Start Document excerpt

Bernie is a 1996 French film directed by Albert Dupontel.

Plot
It tells the story of Bernie Noël, a 29-year-old man who's been raised all his life in an orphanage in Paris' suburbs. He was found in a garbage can when he was only a few months old. His first name comes from the man who found him there (Bernie, the building's janitor) and his last name comes from the time of year when he was found (Noël, "Christmas" in French).

At age 29, Bernie decides to leave the orphanage to explore a world that he knows only through television and what his friends have told him. On his own, roaming a Paris-by-night hostile environment, he goes through several madly epic adventures searching for his parents, before eventually finding them and "saving" them from an imaginary government conspiracy.

End Document excerpt
Start Provided records

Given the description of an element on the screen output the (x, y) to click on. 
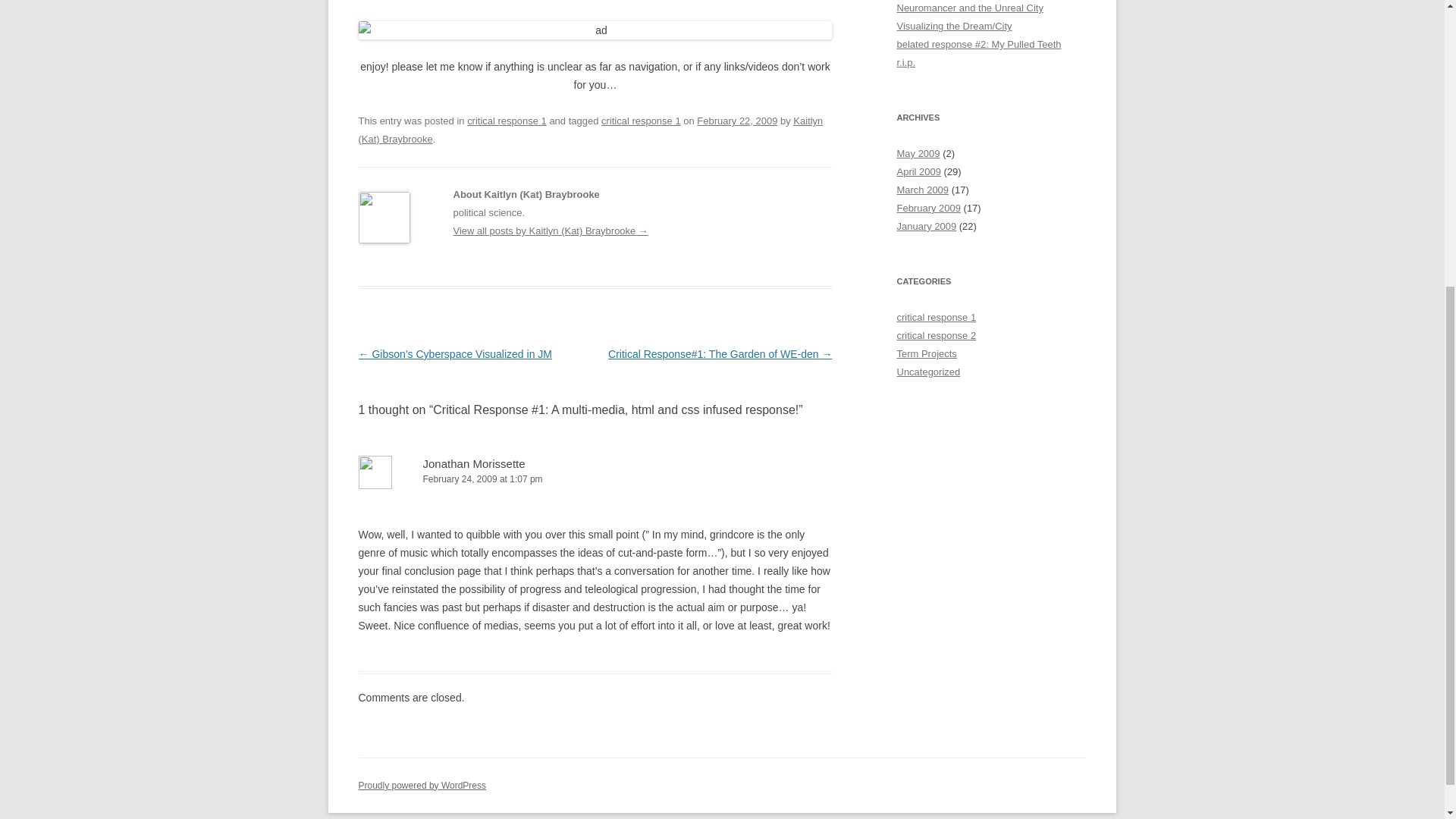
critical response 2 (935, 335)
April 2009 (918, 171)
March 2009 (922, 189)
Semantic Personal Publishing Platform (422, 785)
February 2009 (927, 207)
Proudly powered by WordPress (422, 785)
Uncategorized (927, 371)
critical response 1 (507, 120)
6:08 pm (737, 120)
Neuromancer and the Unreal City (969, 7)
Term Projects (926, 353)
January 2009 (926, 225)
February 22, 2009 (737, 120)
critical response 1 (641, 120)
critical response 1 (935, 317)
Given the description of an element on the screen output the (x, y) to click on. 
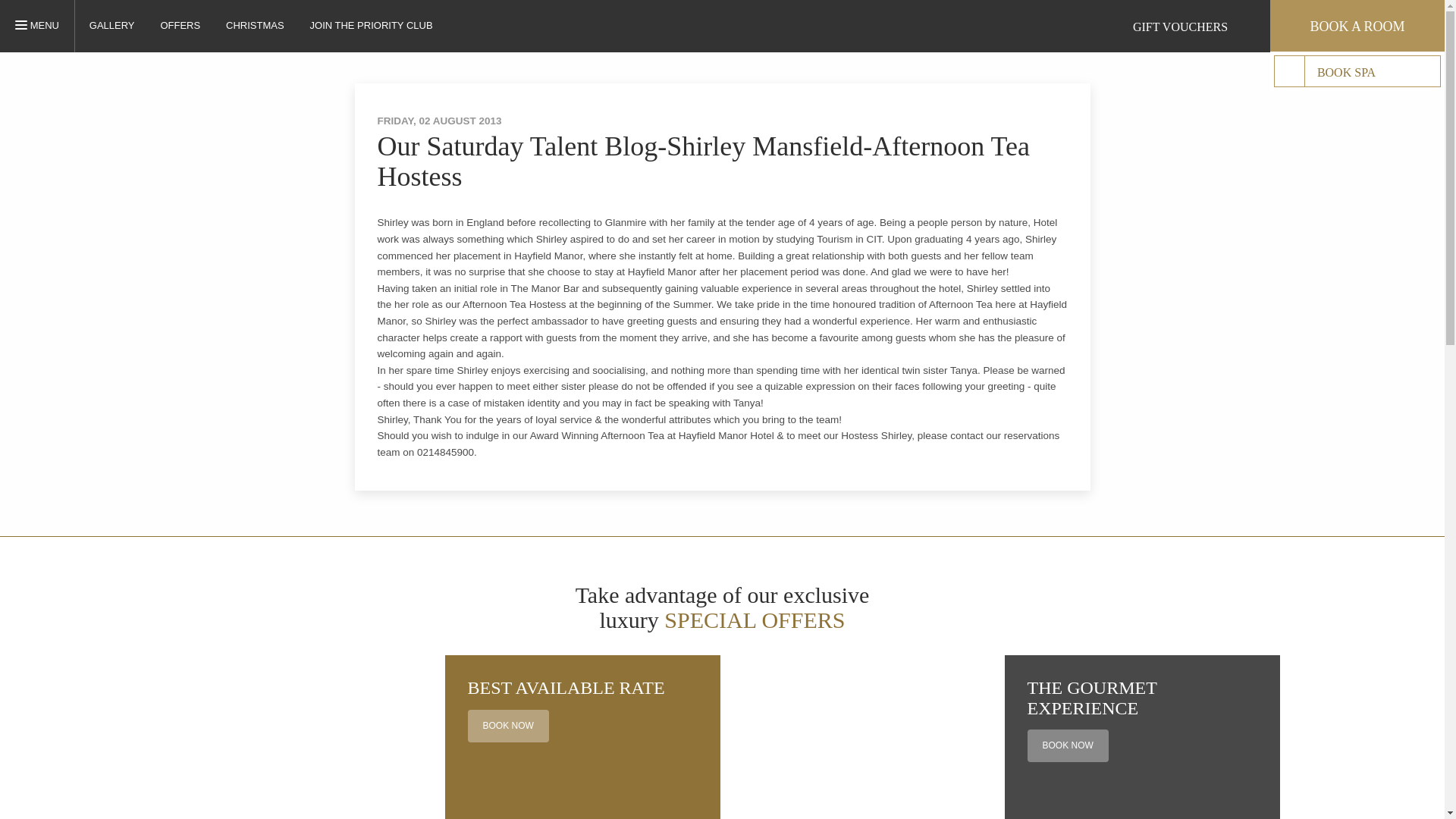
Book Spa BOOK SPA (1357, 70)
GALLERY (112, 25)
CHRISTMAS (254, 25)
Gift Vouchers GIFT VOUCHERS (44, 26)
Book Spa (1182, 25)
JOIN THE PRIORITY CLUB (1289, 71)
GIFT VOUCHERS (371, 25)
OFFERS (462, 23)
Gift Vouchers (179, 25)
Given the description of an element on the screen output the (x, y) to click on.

End Provided records

Request 1. Output the passage from the text on the film Bernie, starting at "Bernie is a" and ending at "imaginary government conspiracy.".
Request 2. Return the rows exactly as they appear, starting at the row that contains "Book Spa BOOK SPA (1357, 70)" and ending at the final row, with both included.

Expected output 1.
Bernie is a 1996 French film directed by Albert Dupontel.

Plot
It tells the story of Bernie Noël, a 29-year-old man who's been raised all his life in an orphanage in Paris' suburbs. He was found in a garbage can when he was only a few months old. His first name comes from the man who found him there (Bernie, the building's janitor) and his last name comes from the time of year when he was found (Noël, "Christmas" in French).

At age 29, Bernie decides to leave the orphanage to explore a world that he knows only through television and what his friends have told him. On his own, roaming a Paris-by-night hostile environment, he goes through several madly epic adventures searching for his parents, before eventually finding them and "saving" them from an imaginary government conspiracy.

Expected output 2.
Book Spa BOOK SPA (1357, 70)
GALLERY (112, 25)
CHRISTMAS (254, 25)
Gift Vouchers GIFT VOUCHERS (44, 26)
Book Spa (1182, 25)
JOIN THE PRIORITY CLUB (1289, 71)
GIFT VOUCHERS (371, 25)
OFFERS (462, 23)
Gift Vouchers (179, 25)
Given the description of an element on the screen output the (x, y) to click on.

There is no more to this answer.